Forex news for North American trade on June 18, 2019:
- Trump spoke with Xi, says they will have 'extended' meeting at G20
- White House: Trump and Xi discussed 'leveling the playing field'
- Draghi: Core inflation remains muted. Our inflation path is converging more slowly
- Boris Johnson: Nobody wants to see the return of infrastructure on Irish border
- Fund managers are the most-bearish they been since the financial crisis - BAML
- New Zealand dairy auction: GDT price index -3.8%
- US May housing starts 1269K vs 1240K expected
- Canada April manufacturing sales -0.6% vs +0.4% expected
- French 10-year yields hit 0%
- Merkel: There will be consequences if Iran doesn't uphold nuclear pact
- CFTC lays charges in Bitcoin trading scam that netted $147 million
- JPMorgan now expects 10 basis point cut in ECB deposit rate in Sept
Markets:
- Gold up $6.50 to $1346
- WTI crude up $2.16 to $54.09
- S&P 500 up 28 points to 2918
- US 10-year yields down 4 bps 2.05%
- NZD leads, EUR lags
The ECB was the dominant theme today as Draghi said policymakers would act "in the absence of improvement" in the outlook in a big shift from two weeks ago when he said that they would act "in case of adverse contingencies." He was asked about that and said "lingering uncertainty is by itself a materialization of risk."
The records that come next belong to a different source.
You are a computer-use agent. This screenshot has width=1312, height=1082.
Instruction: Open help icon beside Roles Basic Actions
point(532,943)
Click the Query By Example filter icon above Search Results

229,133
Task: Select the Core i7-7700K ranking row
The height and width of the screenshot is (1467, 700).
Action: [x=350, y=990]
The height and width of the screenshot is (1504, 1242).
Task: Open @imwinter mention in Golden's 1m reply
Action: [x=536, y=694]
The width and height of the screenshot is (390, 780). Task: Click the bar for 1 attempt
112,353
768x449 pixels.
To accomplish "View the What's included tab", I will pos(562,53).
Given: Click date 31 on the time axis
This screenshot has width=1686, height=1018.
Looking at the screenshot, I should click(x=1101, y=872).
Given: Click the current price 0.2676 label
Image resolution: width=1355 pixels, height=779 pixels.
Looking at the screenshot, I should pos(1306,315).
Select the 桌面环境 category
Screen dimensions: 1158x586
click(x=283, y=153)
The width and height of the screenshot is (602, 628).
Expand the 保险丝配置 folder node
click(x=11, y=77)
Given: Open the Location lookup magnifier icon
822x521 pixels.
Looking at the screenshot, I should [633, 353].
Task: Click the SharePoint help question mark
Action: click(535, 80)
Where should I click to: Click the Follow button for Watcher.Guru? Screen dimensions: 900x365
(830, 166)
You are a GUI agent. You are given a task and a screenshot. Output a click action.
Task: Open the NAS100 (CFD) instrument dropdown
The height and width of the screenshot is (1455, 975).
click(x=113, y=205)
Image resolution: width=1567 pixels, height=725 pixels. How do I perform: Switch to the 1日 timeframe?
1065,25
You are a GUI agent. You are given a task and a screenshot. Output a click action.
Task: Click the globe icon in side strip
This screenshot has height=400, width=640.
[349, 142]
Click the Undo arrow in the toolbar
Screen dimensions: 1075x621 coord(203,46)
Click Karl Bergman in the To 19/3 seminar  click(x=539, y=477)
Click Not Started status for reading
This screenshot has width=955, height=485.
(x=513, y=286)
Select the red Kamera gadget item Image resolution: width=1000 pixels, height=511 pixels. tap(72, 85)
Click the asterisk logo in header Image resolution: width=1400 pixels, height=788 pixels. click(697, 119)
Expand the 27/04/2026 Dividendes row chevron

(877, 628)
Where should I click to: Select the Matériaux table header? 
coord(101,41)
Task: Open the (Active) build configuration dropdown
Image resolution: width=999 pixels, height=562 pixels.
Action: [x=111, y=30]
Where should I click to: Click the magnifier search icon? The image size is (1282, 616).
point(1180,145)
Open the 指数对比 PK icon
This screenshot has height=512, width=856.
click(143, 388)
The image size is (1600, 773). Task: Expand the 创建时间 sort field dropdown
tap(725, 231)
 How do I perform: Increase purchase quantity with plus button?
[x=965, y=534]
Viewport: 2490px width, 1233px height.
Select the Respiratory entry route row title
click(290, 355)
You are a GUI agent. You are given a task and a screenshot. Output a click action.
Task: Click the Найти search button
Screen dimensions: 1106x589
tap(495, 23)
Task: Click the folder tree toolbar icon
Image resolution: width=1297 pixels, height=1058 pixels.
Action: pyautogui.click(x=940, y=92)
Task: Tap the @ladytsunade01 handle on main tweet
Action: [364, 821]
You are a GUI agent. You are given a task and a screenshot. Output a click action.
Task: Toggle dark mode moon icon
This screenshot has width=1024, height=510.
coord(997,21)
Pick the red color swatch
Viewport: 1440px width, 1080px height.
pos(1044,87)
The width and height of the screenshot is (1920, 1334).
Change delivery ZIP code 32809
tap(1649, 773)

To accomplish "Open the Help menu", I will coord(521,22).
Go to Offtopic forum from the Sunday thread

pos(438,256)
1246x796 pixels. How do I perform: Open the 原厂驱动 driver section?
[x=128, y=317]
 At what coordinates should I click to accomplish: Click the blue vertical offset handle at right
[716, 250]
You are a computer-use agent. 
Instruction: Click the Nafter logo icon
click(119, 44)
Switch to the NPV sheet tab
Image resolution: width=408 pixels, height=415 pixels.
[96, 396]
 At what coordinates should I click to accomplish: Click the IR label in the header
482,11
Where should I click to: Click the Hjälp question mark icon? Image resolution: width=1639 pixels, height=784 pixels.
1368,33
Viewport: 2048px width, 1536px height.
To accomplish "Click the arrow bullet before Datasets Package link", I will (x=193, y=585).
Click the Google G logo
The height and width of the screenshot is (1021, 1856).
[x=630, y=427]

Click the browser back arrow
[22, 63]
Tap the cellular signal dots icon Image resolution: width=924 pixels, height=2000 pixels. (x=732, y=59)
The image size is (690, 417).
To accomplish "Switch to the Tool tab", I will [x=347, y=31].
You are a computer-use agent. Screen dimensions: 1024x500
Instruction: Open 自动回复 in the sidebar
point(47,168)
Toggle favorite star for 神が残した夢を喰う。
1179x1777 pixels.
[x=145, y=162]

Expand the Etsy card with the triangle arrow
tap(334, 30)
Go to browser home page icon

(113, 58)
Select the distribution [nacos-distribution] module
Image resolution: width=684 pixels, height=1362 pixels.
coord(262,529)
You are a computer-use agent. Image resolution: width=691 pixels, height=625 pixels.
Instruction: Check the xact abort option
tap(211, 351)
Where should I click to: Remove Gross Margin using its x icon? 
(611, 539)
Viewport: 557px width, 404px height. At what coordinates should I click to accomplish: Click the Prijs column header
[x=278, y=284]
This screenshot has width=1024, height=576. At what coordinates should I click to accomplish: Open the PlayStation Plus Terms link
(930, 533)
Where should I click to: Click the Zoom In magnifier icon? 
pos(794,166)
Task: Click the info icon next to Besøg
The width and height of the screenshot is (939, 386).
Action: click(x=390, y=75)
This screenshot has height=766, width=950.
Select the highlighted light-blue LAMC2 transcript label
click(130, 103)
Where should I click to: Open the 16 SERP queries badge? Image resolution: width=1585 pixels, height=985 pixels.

The euro immediately sank to 1.1180 from 1.1240 but held there and bounced around from there to 1.1210, settling in the middle.
Part of the reason the euro didn't fall further was that the Draghi comment set off a drop in global sovereign yields. In the eurozone, French and Austrian 10s fell to zero but it had a large impact elsewhere as well with US yields hitting fresh cycle lows.
Trump also added to the risk trade with his upbeat comments on a meeting with Xi and that boosted commodity FX. USD/CAD fell to 1.3381 from 1.3430 early as oil prices rallied 4% in its best day in months. AUD/USD rebounded an earlier 5-month low to finish a quarter-cent higher at 0.6876.
Gold was once again volatile and for the second time in the past week, it rose above the Feb high of $1350 but for the second time it also failed to hold it and slipped back down to $1346 with the attention now shifting to the Fed.
Cable was soft early and hit a new 5-month low but bounced a half-cent to finish higher. The Conservative leadership vote saw the end of Raab's bid but left little impression on the market.
USD/JPY was tough because better risk appetite led to a rally to 108.68 but lower yields halved the gain to 108.40.
Overall, it was a surprisingly volatile session given that most expected extremely quiet pre-Fed trading coming in.